Exercise: Here the job is to print all of the entries below verbatim and leave out any picture.

[Stored records]
********
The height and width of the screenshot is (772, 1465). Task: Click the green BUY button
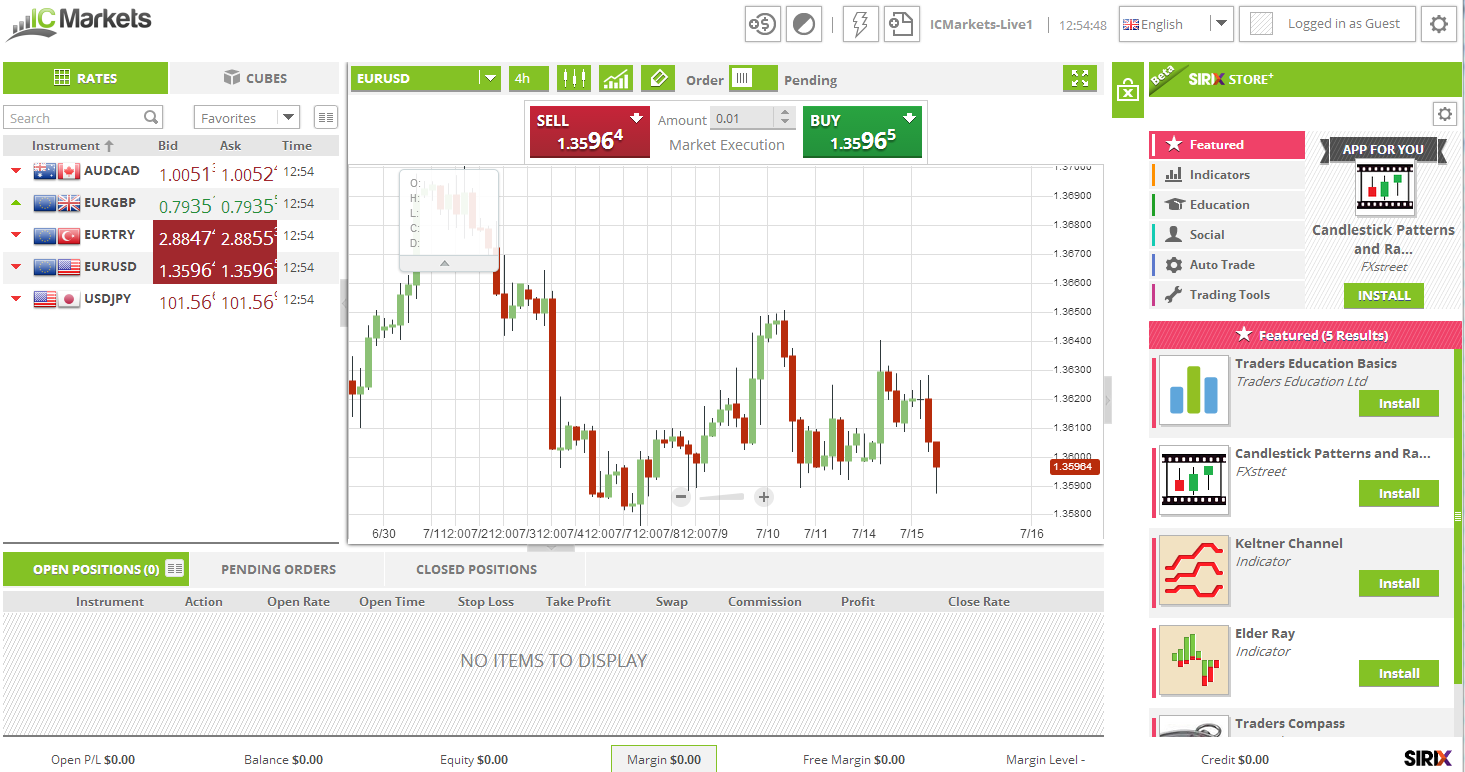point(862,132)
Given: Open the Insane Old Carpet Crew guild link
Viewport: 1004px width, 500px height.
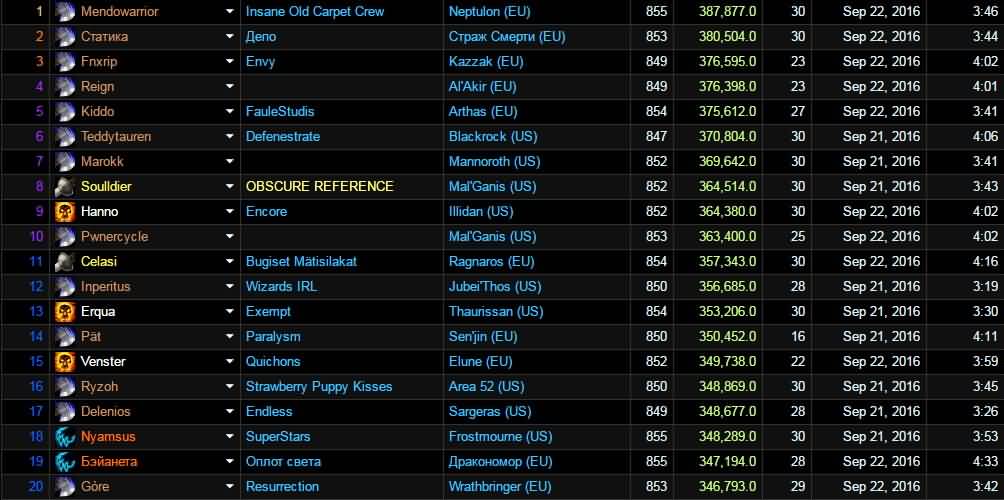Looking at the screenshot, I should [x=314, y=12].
********
Response to the exercise:
The height and width of the screenshot is (772, 1465). Task: Click the green BUY button
point(862,132)
Given: Open the Insane Old Carpet Crew guild link
Viewport: 1004px width, 500px height.
Looking at the screenshot, I should [x=314, y=12].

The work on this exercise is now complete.